Rethinking the National Library

Preserving a record of US life, achievement, and history in a digital world

November 1, 2016

Bernard F. Reilly Jr.

The recent appointment of Carla Hayden as Librarian of Congress makes this a good time to reconsider the library’s role in the life of the nation and confront the problems caused by years of stasis at this revered national institution. During the most transformative decades in the history of information since Gutenberg, the Library of Congress (LC)—like other national libraries—was outpaced by the lightning developments in digital technology and now finds itself dwarfed by information behemoths like Amazon, Bloomberg, and Google and struggling to remain relevant.

The end of the James H. Billington era has prompted an outpouring of advice from scholars and pundits on a new agenda for LC, from mass digitization of the library’s book collections and wholesale archiving of websites to relaxing copyright restrictions. Yet many of these prescriptions align poorly with the realities of the digital present and are based on outdated notions of what libraries do. At a time when much of the basic infrastructure of knowledge has been privatized, greater aspirations for the national library are in order. Present circumstances call for a radical renegotiation of the role of the national library in a democratic society.

The dubious wisdom of digitizing the past

One idea put forward—mass digitization of the library’s collections—made sense before the arrival of Amazon and Google Books, when information was not ubiquitous. In fact, two decades ago the library did create the vast American Memory digital library, making terabytes of books, manuscripts, photographs, newspapers, and films available online. American Memory became a model for national libraries at the time and is regularly mined by educators, researchers, and ordinary citizens.

But today such an effort would be—to paraphrase hockey great Wayne Gretzky—skating to where the puck was, rather than where it is going to be. Since digital publishing is relatively inexpensive, adding more to the oceans of free content would accomplish little. Practical obstacles like author and publisher copyrights also stand in the way. The National Library of the Netherlands, after spending more than $200 million to digitize its collection of historic broadcasts, found itself in a quagmire of rights issues that prevented its putting more than a small fraction of the new digital corpus online. Other complexities surround opening up sensitive materials such as the papers of former secretaries of state and recent Supreme Court justices.

Relaxing copyright or, as has been suggested, encouraging authors to relinquish protections on their intellectual property would enable LC to expose more of its holdings on the web but would also raise economic and political issues.
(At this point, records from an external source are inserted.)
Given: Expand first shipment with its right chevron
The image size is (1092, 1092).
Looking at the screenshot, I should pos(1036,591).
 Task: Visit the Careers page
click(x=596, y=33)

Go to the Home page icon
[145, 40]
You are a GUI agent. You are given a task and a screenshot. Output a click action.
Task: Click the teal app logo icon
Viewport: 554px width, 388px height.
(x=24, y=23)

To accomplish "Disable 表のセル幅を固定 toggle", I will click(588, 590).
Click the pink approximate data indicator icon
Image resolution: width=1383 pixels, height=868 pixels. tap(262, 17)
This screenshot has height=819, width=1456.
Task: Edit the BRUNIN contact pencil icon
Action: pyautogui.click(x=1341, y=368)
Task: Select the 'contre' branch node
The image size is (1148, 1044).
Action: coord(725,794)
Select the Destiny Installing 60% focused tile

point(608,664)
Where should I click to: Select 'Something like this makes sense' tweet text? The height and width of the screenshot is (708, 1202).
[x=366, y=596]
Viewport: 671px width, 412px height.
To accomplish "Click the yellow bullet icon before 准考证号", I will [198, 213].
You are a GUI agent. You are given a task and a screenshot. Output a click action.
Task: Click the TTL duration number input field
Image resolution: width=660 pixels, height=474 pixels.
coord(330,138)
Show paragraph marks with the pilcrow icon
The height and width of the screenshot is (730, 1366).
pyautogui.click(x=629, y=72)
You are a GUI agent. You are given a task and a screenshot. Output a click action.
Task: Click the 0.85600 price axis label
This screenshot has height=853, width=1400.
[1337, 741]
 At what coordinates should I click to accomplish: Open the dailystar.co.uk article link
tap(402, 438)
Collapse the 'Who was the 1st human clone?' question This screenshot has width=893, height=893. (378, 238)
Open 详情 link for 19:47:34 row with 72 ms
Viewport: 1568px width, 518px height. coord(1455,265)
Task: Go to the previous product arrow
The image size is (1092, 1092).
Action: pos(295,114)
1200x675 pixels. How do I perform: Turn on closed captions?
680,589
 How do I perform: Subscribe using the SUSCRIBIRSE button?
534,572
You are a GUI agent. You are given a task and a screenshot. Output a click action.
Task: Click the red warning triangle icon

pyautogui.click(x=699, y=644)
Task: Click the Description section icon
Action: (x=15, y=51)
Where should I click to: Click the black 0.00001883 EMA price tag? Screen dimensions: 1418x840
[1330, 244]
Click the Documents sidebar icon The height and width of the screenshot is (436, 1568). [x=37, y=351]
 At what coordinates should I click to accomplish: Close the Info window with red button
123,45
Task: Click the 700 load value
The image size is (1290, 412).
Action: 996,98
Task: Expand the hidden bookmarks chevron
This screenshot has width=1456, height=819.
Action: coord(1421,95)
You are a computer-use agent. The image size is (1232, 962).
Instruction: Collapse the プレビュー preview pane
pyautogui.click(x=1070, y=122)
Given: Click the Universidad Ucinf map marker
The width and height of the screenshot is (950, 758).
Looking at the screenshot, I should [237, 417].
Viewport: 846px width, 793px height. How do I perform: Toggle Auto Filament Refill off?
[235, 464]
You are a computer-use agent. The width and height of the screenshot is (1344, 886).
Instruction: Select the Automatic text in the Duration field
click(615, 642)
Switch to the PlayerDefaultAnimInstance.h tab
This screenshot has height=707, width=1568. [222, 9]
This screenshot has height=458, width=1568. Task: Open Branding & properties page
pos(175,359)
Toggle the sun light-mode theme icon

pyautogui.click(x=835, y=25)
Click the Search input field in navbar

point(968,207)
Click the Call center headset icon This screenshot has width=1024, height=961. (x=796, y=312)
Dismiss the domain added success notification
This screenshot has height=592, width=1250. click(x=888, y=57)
As Hayden pointed out in her April Senate hearing, the interests of the creative community have already been harmed by exploitative business models in the technology sector. Should writers, musicians, photographers, and other content creators be expected to relinquish even more revenue and creative control?

At a time when much of the basic infrastructure of knowledge has been privatized, greater aspirations for the national library are in order.

Weakening copyright protections could also be perceived as hostile to those who contribute important public goods to society and damage a relationship that has served the public well. As a trusted repository of the papers of distinguished American composers, choreographers, and political cartoonists, LC would probably not want to be a party to undermining the viability of cultural and intellectual production.

The myth of “archiving” the web

The idea that LC should mimic the example of certain national libraries abroad and aggressively collect born-digital materials is simplistic as well. True, the British Library, Bibliothèque nationale de France, and other national libraries are systematically harvesting ebooks, websites, and other electronic content, while more than two decades since The New York Times launched its website, LC still lacks the ability to systematically capture the critical text, multimedia, and still and moving-image web content that is the new “first, rough draft of history,” as many have said of newspapers.

Unfortunately, substantial investment abroad in this arena has paid meager returns. Copyright prevents most electronic works collected from being accessed outside most national libraries’ premises—not a winning solution, given how much learning and research takes place online. LC did in fact wade into this territory. Between 2000 and 2007 its National Digital Information and Infrastructure Preservation Program (NDIIPP) invested close to $55 million in an effort to develop new strategies and technologies for preserving websites and other born-digital media. To date, LC’s website harvests, like those of other national libraries, have produced seriously flawed data sets: Sites captured are often incomplete and rife with broken links.

The heart of the matter

The problem is that digital media by nature defy traditional notions of archiving, which are based on the idea of libraries as repositories of discrete physical works, like books, manuscripts, and films. Digital works change constantly as enabling technologies evolve, and they are often platform dependent. LC’s recent experience with preserving social media is instructive. In 2010, plans were announced for LC to archive all of Twitter. Five years later, Politico reported that the project was in limbo and that LC was “still grappling with how to manage an archive that amounts to something like half a trillion tweets.”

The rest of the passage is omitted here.